Hackers have successfully penetrated the computer system that controls a water treatment facility in Oldsmar, Florida, according to To report Published by the Tampa Bay Times.
By doing so, the hackers were able to remotely control the computer to change the chemical levels of the water supply, and increase the amount of NaOH before the moderator could detect the action in real time and revert the changes.
Pinellas County Sheriff Bob Gualtieri told a news conference Monday, Spread Later on YouTube: There has never been a significant negative impact on treated water, and the important thing is that the audience was never in danger.
Sodium hydroxide is used in water to regulate acidity levels, but excessive amounts of it can be dangerous to humans because it is the same inorganic compound used in corrosive household cleaners.
Although no one was injured, the incident is a disturbing example of hackers targeting public infrastructure with unclear intentions.
Pinellas County is currently investigating the breach along with the FBI and the Secret Service, and other nearby towns and cities have also been alerted about the potential threat.
It is noteworthy that this is not the first incident in which the water supply is targeted, as a water facility in Illinois was targeted by suspected Russian pirates in November of last year.
The Tampa Bay Times explains in its report the moment when the remote station operator noticed a fatal error when the mouse began to move across the screen without touching it.

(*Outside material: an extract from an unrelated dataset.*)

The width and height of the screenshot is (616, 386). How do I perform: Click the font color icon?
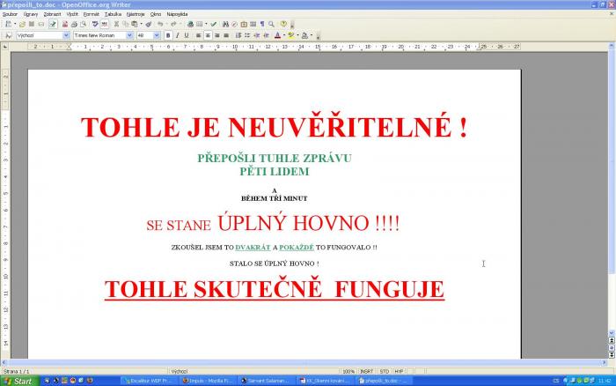click(x=278, y=35)
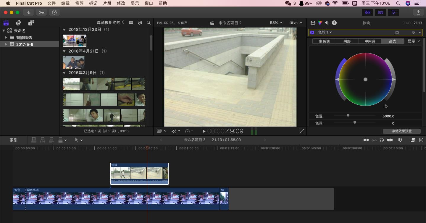Open the 修剪 menu
Screen dimensions: 426x223
point(79,3)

The station operator was monitoring the system and noticed that someone had accessed it for a short time, and the operator said: He did not find this unusual, because his supervisor was regularly accessing the system remotely, but someone entered the system again on the same day.
The operator saw someone control the mouse, point it to the program controlling the water treatment, and stay in the program for between three and five minutes, and increased the amount of NaOH from 100 ppm to 11100 ppm.
The attacker then left the system, while the operator immediately changed the concentration to 100 ppm.
The province says that there are other preventive measures in place that have been able to prevent direct harm to the approximately 15,000 residents who depend on the Oldsmar drinking water plant.